"Teen drug use went up dramatically in the 1990s"
About this Quote
Placed in the 1990s, the line taps a very specific American anxiety: the post-Cold War search for a new domestic threat, the hangover of the crack era, and the culture-war obsession with what pop culture was “doing” to youth. Those years carried both a booming economy and a sense that the nation’s moral center was drifting - from rave scenes to grunge to an increasingly commercialized hip-hop mainstream, adults kept hearing rebellion as pathology. The subtext is less “here is a trend” than “something broke in the social fabric, and we should treat it as urgent.”

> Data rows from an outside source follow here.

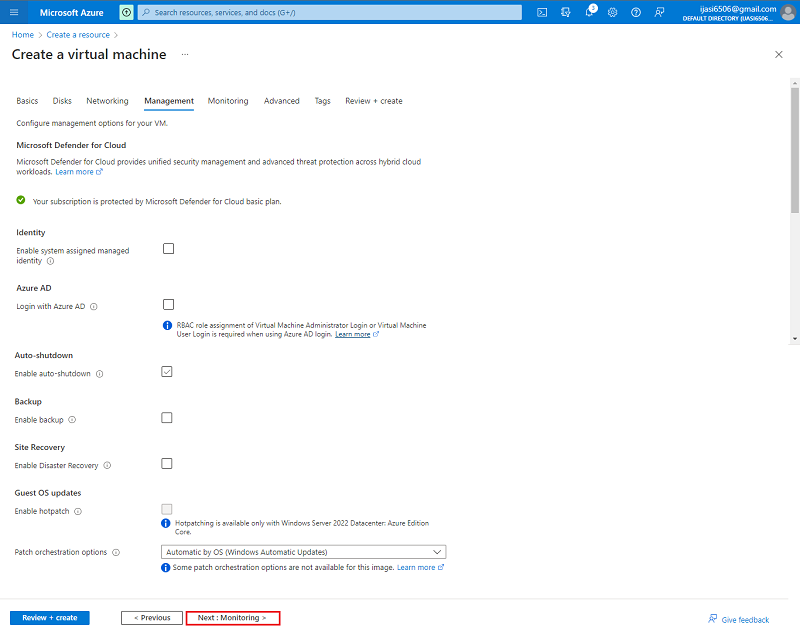Open the Azure Cloud Shell
This screenshot has height=632, width=800.
(x=542, y=12)
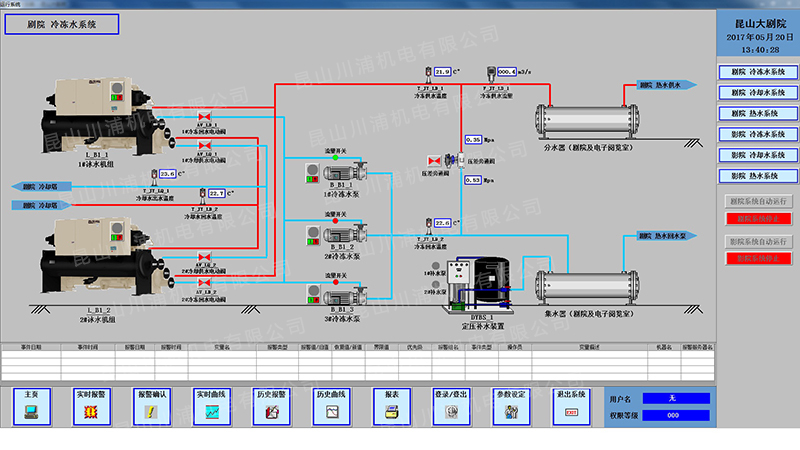Switch to 剧院 冷却水系统 page
800x450 pixels.
click(757, 92)
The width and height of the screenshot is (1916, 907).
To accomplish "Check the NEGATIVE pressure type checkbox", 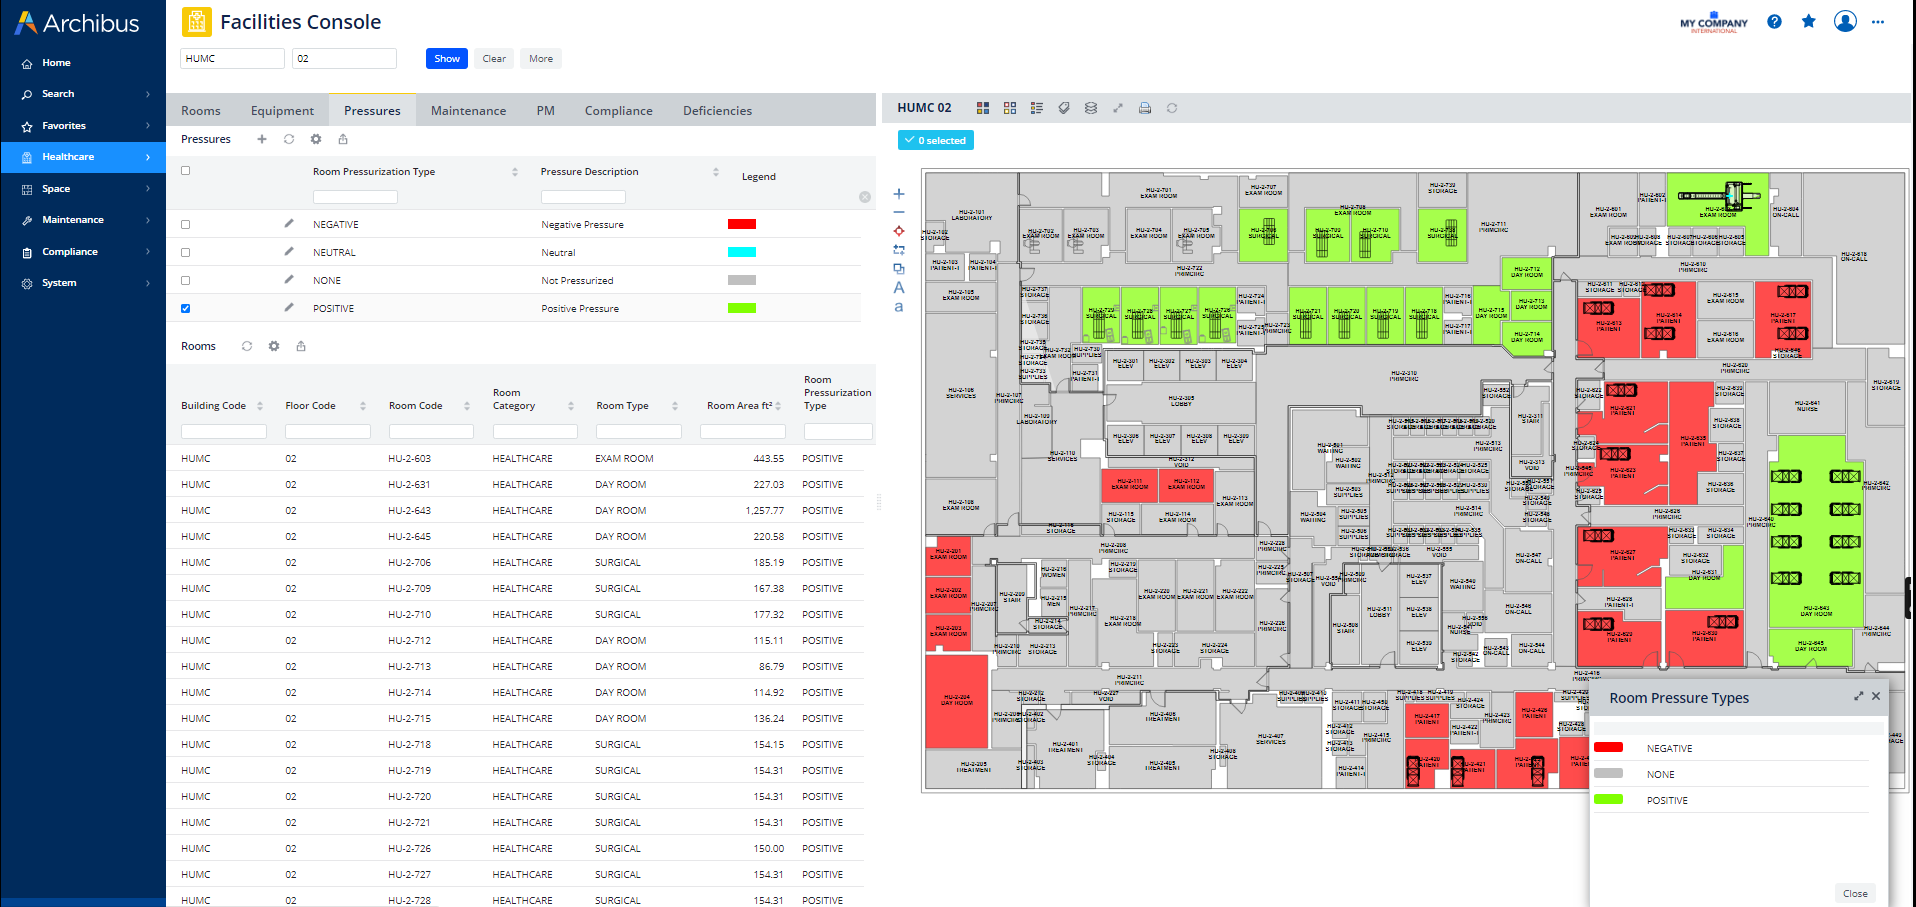I will pos(186,225).
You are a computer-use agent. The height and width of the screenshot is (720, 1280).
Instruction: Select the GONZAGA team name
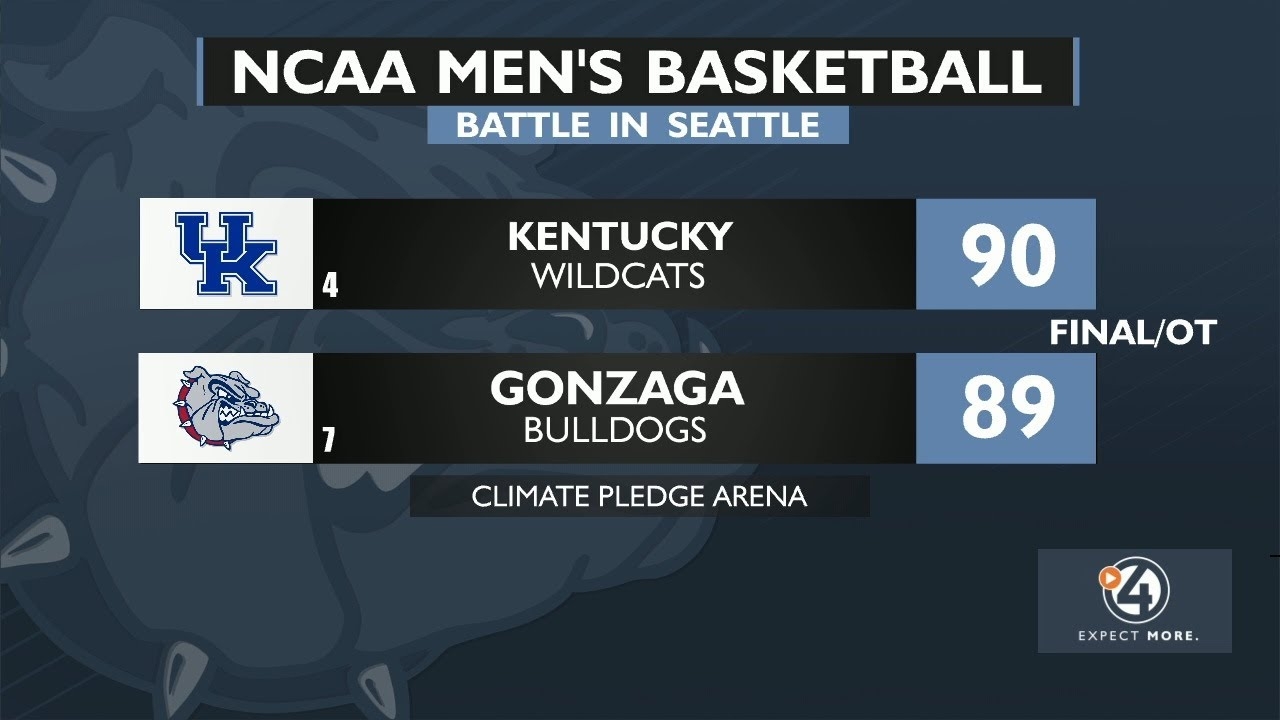[x=617, y=389]
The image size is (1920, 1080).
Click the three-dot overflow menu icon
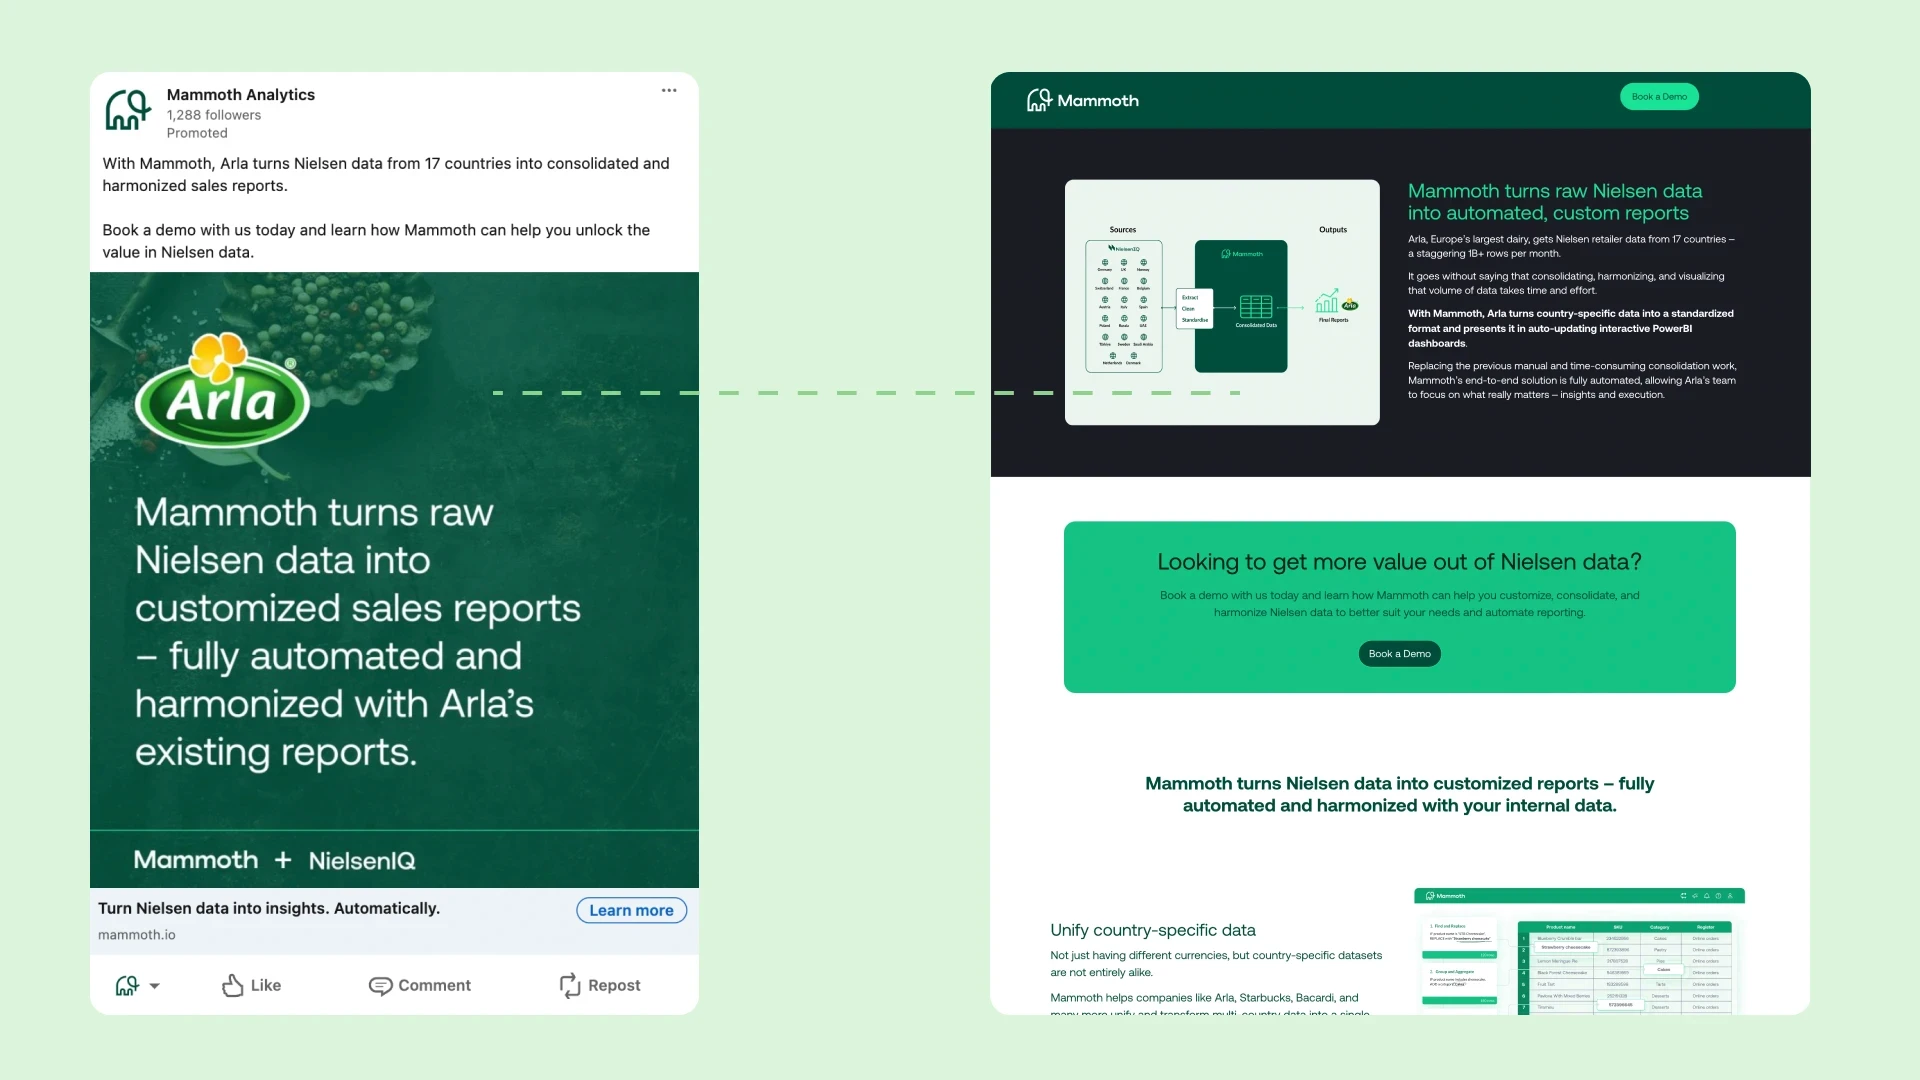point(670,90)
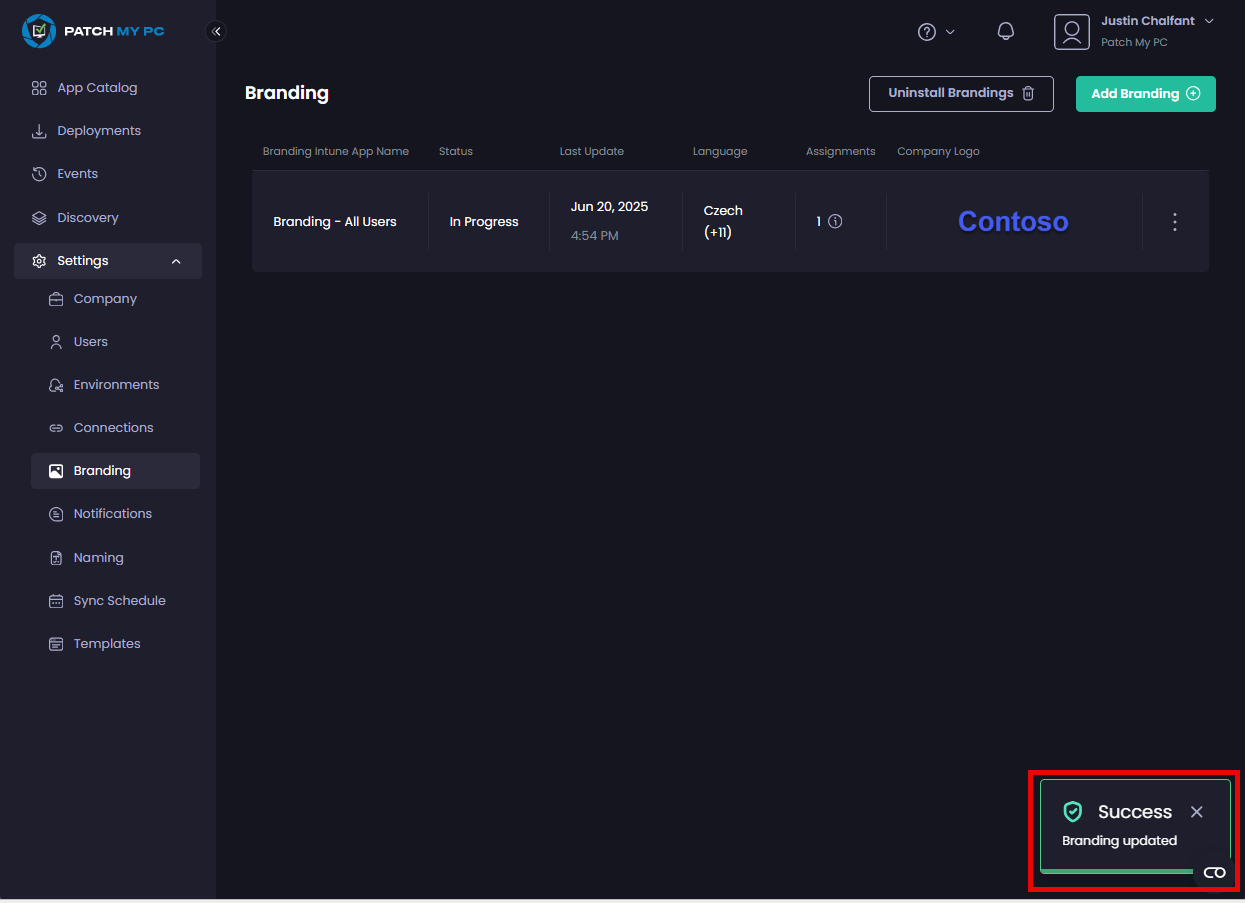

As a musician, Walters isn’t speaking from a lab coat; he’s speaking from proximity to the cultural marketplace that gets blamed first. That gives the line a defensive edge: it can read as critique of a scene, or as an attempt to reframe art-world glamour around drugs into a public-health emergency. Either way, it’s designed to collapse complex causes into a single, portable warning - easy to repeat, hard to argue with, and perfectly suited to talk shows and policy pitches.
Quote Details
| Topic | Youth |
|---|---|
| Source | Help us find the source |
| Cite |
Citation Formats
APA Style (7th ed.)
Walters, John. (2026, January 18). Teen drug use went up dramatically in the 1990s. FixQuotes. https://fixquotes.com/quotes/teen-drug-use-went-up-dramatically-in-the-1990s-19499/
Chicago Style
Walters, John. "Teen drug use went up dramatically in the 1990s." FixQuotes. January 18, 2026. https://fixquotes.com/quotes/teen-drug-use-went-up-dramatically-in-the-1990s-19499/.
MLA Style (9th ed.)
"Teen drug use went up dramatically in the 1990s." FixQuotes, 18 Jan. 2026, https://fixquotes.com/quotes/teen-drug-use-went-up-dramatically-in-the-1990s-19499/. Accessed 18 Feb. 2026.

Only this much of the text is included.